We’ll Always Have Coffee.
November 18, 2015We’ll Always Have Coffee.
For my father.
I’ve always been a Daddies girl. For as long as I can remember the spot right next to Dad has belonged to me. Even though I have a sister it’s always been clear that I am his little girl. I can only speculate that this special bond between us formed very early on. I’m sure at the moment I first showed any kind of personality it was clear, I was not just a chip off the old block, I practically was the block.
We both had this uncanny ability to piss off my mother. If ever she was unhappy you could be sure it was one of us, if not both of us that was to blame for her anger, and so we stuck together, and that’s how I liked it. I reveled in every comparison between us, but it wasn’t enough. I wanted to be like my Dad in every way, right down to his choice of beverages. I was barely knee high to a grasshopper the first time I had coffee, although it was mostly creamer and sugar.
Ever since then whenever my Dad would have coffee so would I. This was particularly special during the holidays. First thing on Christmas morning my siblings and I would wake my parents up and then begin to dig through the presents Santa had put in our stockings. While my mom was snapping away on her camera my Dad would disappear to the kitchen, and before long the sweet smell of coffee would begin to waft from the kitchen. He’d have a special Christmas mug and set it up next to the coffee, half and half, and the brown sugar all waiting for me. I would go in and make myself a cup of coffee, just the way I liked it before returning to the presents.

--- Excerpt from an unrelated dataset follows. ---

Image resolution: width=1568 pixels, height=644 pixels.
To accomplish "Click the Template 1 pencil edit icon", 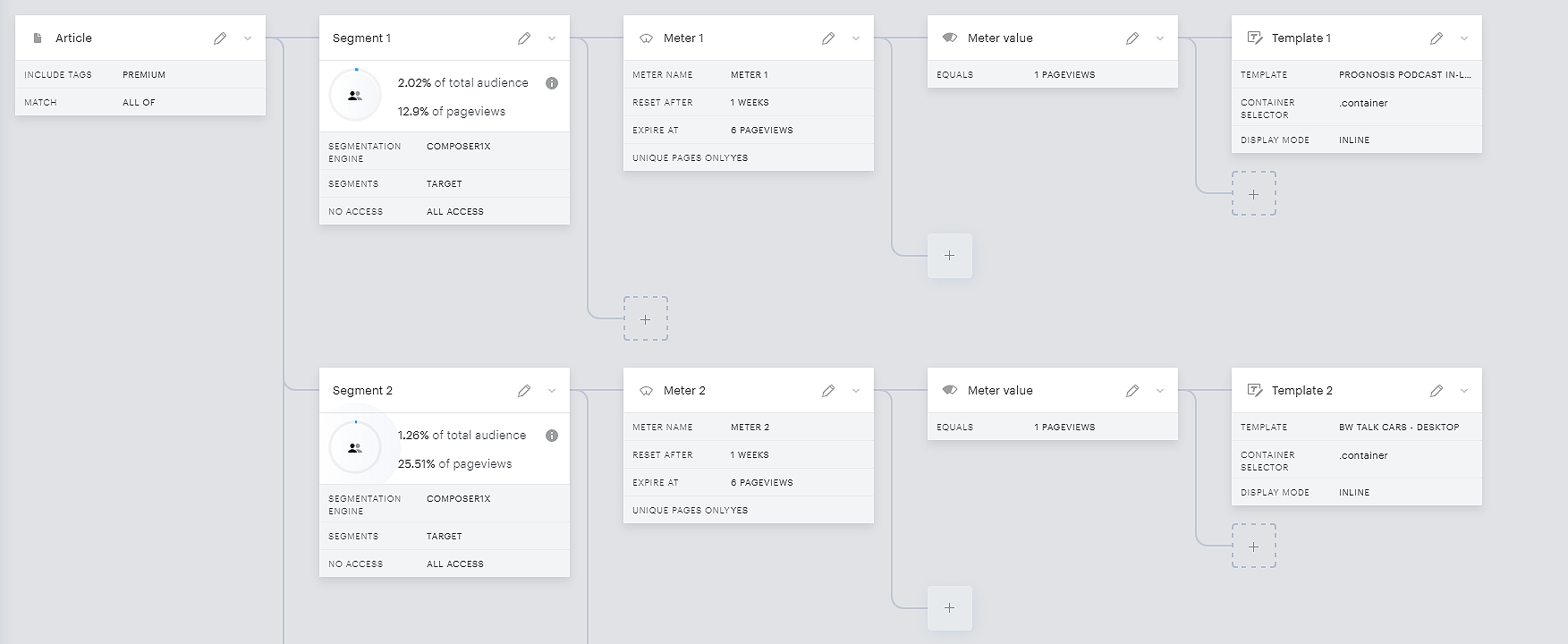I will (1437, 38).
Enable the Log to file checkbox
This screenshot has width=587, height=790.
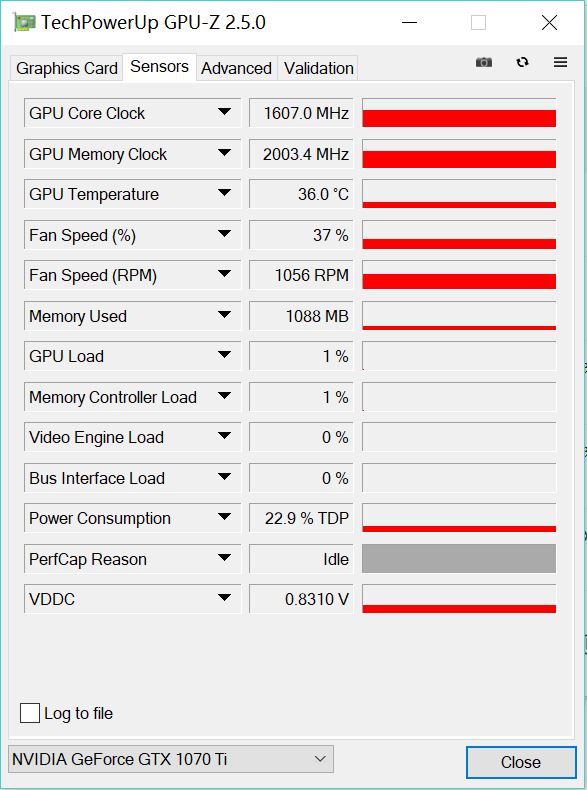click(30, 713)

My Dad taught me to be picky about the coffee I drank. Never go to the big corporation for good coffee, but rather support the local business that only serves fair-trade, shade grown coffee, preferably roasted on site. We knew all the joints in California, but when we moved to Colorado when I was 10 we were lost, until we found Kaladis in the heart of Denver.
Starting in sixth grade my Dad would always make a stop at Kaladis on the way to school, and in the summers on the way to swim practice. This daily occurrence soon became less about the coffee and more about the company. As I got older, and my taste for coffee changed, less cream and sugar more shots of espresso, so did my relationship with my dad. I no longer yearned to be just like him, and I cared more about being with my friends than being with him all the time. I was growing up, and growing away a little more each day. Except in the mornings before school. With cups of coffee before us, sitting at the round table we’d find our special place where I was his little girl again, and he was my Daddy.

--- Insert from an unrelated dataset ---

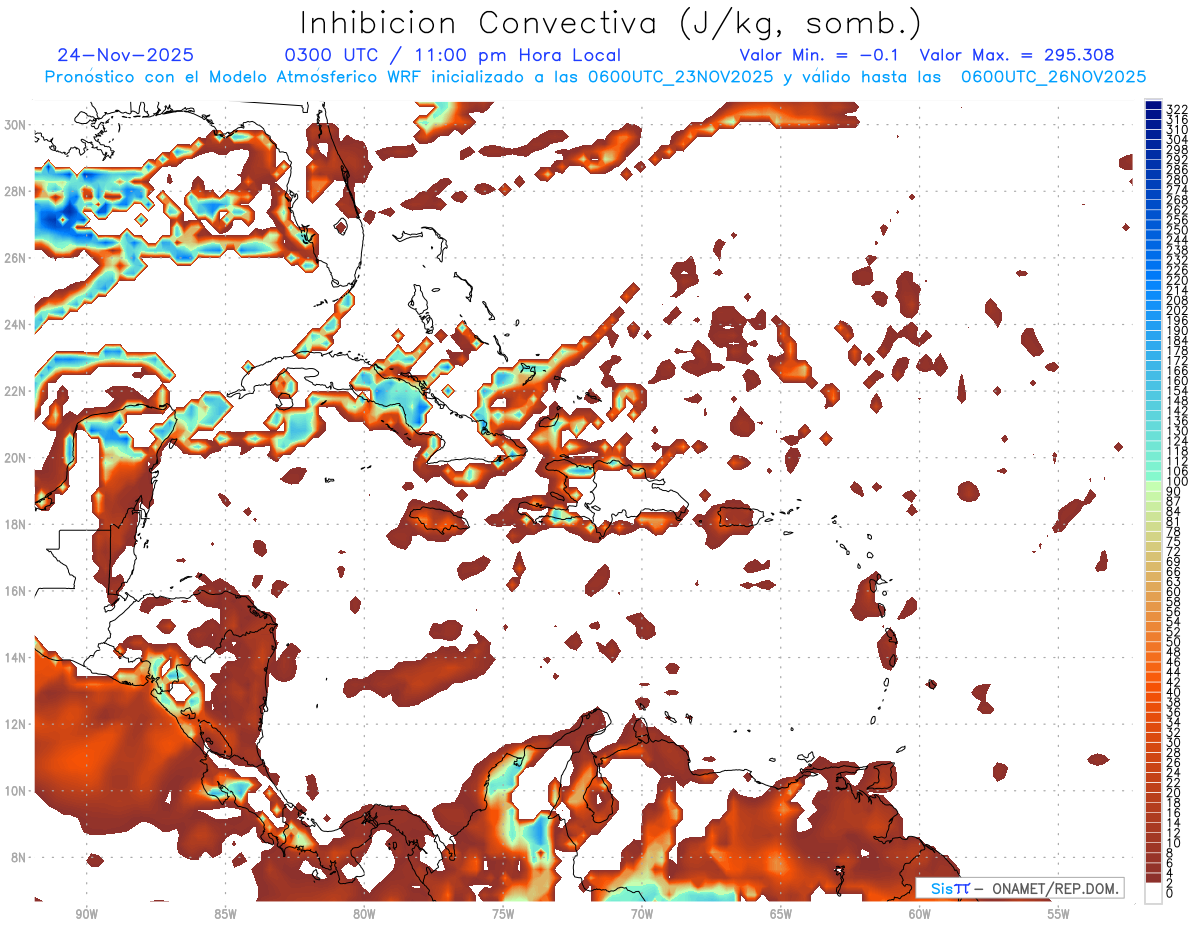Screen dimensions: 1200x927
Task: Click the 30N latitude axis label
Action: pyautogui.click(x=17, y=125)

Soon I got my license, and it seems like the very next day graduated high school. In the same breath I moved out of my moms house, and so did my Dad. Like father like daughter. As was to be expected this only drove us farther apart. Now his new wife usually sits next to him, and on Christmas is no special mug waiting for me.
A few weeks ago I met my Dad at Kaladis while he was tutoring. I sat next to him, leaning in closer and closer, excited that I knew the math and trying to help him tutor. In between tutoring sessions I sat just as close to him while we filled each other in on our lives, and laughed that during the past week we had both somehow, managed to piss off my mom, again. We had found our special place where I was his little girl and he was my Daddy. It’s nice to know we’ll always have coffee.